Re: [PR] [SPARK-54119] Support METRIC_VIEW creation on V2 catalogs [spark]

via GitHub Fri, 01 May 2026 07:45:13 -0700


cloud-fan commented on code in PR #55487:
URL: https://github.com/apache/spark/pull/55487#discussion_r3173613801



##########
sql/api/src/main/scala/org/apache/spark/sql/types/StructField.scala:
##########
@@ -75,6 +76,20 @@ case class StructField(
       ("metadata" -> metadataJson)
   }
 
+  /**
+   * The compact JSON representation of this StructField, including name, 
type, nullable, and
+   * metadata. Inverse of [[StructField.fromJson]].
+   *
+   * @since 4.2.0
+   */
+  def json: String = compact(render(jsonValue))

Review Comment:
   The most recent commit (`d55143f5b6184d2638e7fde4dae1fc29040b9509`) adds 
three new public APIs (`StructField.json`, `StructField.fromJson`, 
`Column.fromStructField`) and widens `DataType.parseStructField` from `private` 
to `private[sql]`. None of them are called by code in this PR — verified by 
grep, the only call sites are the tests added in the same commit. Per the 
commit message they exist to support a downstream Unity Catalog connector.
   
   Public API additions to `org.apache.spark.sql.types` and 
`org.apache.spark.sql.connector.catalog` warrant a dedicated PR with its own 
JIRA ticket so they can be reviewed independently of metric-view support. Could 
you split this commit out?



##########
sql/catalyst/src/main/java/org/apache/spark/sql/connector/catalog/Column.java:
##########
@@ -89,6 +91,21 @@ static Column create(
             null, identityColumnSpec, metadataInJSON);
   }
 
+  /**
+   * Creates a {@link Column} from a Spark {@link StructField}, preserving 
name, dataType,
+   * nullable, comment, and the field metadata as a JSON string. Fields with 
empty metadata
+   * map to a column with a {@code null} {@link #metadataInJSON()}.
+   *
+   * @since 4.2.0
+   */
+  static Column fromStructField(StructField field) {
+    String comment = field.getComment().isDefined() ? field.getComment().get() 
: null;
+    String metadataJson = field.metadata().equals(Metadata.empty())
+        ? null
+        : field.metadata().json();

Review Comment:
   This diverges from the canonical inverse 
`CatalogV2Util.structFieldToV2Column` (CatalogV2Util.scala:762), which strips 
the `"comment"` key from `f.metadata().json()` before stamping it as 
`metadataInJSON` — because the comment is exposed separately via 
`Column.comment()`.
   
   Here, when `field` was built with `withComment(...)`, the `"comment"` key 
sits inside `field.metadata()` and gets written into `metadataInJSON` as well, 
while also being lifted into `comment`. Net effect: the comment is duplicated. 
Round-trip via `v2ColumnToStructField` happens to recover, but any downstream 
consumer reading `metadataInJSON` will see an unexpected `"comment"` entry.

------------

**Directive a**
Rewrite the stretch of the records from the line containing "Click the redacted team name in quotes" through the last line of the records as a JSON list of strings, with one string per line and blank lines omitted.
The records have no connection to the code review thread.

**Records for the exercise**
------------

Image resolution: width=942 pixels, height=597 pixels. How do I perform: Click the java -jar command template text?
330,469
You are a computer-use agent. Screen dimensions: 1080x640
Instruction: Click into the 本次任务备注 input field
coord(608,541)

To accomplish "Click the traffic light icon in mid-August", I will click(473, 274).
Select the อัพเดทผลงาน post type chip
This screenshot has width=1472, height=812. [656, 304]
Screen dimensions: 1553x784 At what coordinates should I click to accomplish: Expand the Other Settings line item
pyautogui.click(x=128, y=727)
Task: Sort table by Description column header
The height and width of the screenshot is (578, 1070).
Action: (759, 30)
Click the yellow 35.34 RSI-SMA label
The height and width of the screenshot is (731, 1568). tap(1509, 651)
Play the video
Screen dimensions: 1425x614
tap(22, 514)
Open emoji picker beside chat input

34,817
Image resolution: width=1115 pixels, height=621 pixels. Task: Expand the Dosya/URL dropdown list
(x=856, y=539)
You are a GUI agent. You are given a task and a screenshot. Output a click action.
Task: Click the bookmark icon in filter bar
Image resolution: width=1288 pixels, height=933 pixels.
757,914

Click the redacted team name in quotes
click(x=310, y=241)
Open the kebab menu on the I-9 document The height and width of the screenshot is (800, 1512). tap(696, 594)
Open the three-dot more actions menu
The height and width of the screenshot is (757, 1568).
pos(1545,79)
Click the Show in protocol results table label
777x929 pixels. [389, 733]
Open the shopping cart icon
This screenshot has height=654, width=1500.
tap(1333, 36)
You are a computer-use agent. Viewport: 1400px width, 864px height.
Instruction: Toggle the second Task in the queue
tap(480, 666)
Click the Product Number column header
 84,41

------------

**Directive b**
In the code review thread, which three public APIs does the most recent commit add?

**Problem solution a**
[
  "Click the redacted team name in quotes",
  "click(x=310, y=241)",
  "Open the kebab menu on the I-9 document The height and width of the screenshot is (800, 1512). tap(696, 594)",
  "Open the three-dot more actions menu",
  "The height and width of the screenshot is (757, 1568).",
  "pos(1545,79)",
  "Click the Show in protocol results table label",
  "777x929 pixels. [389, 733]",
  "Open the shopping cart icon",
  "This screenshot has height=654, width=1500.",
  "tap(1333, 36)",
  "You are a computer-use agent. Viewport: 1400px width, 864px height.",
  "Instruction: Toggle the second Task in the queue",
  "tap(480, 666)",
  "Click the Product Number column header",
  " 84,41"
]

**Problem solution b**
StructField.json, StructField.fromJson, and Column.fromStructField.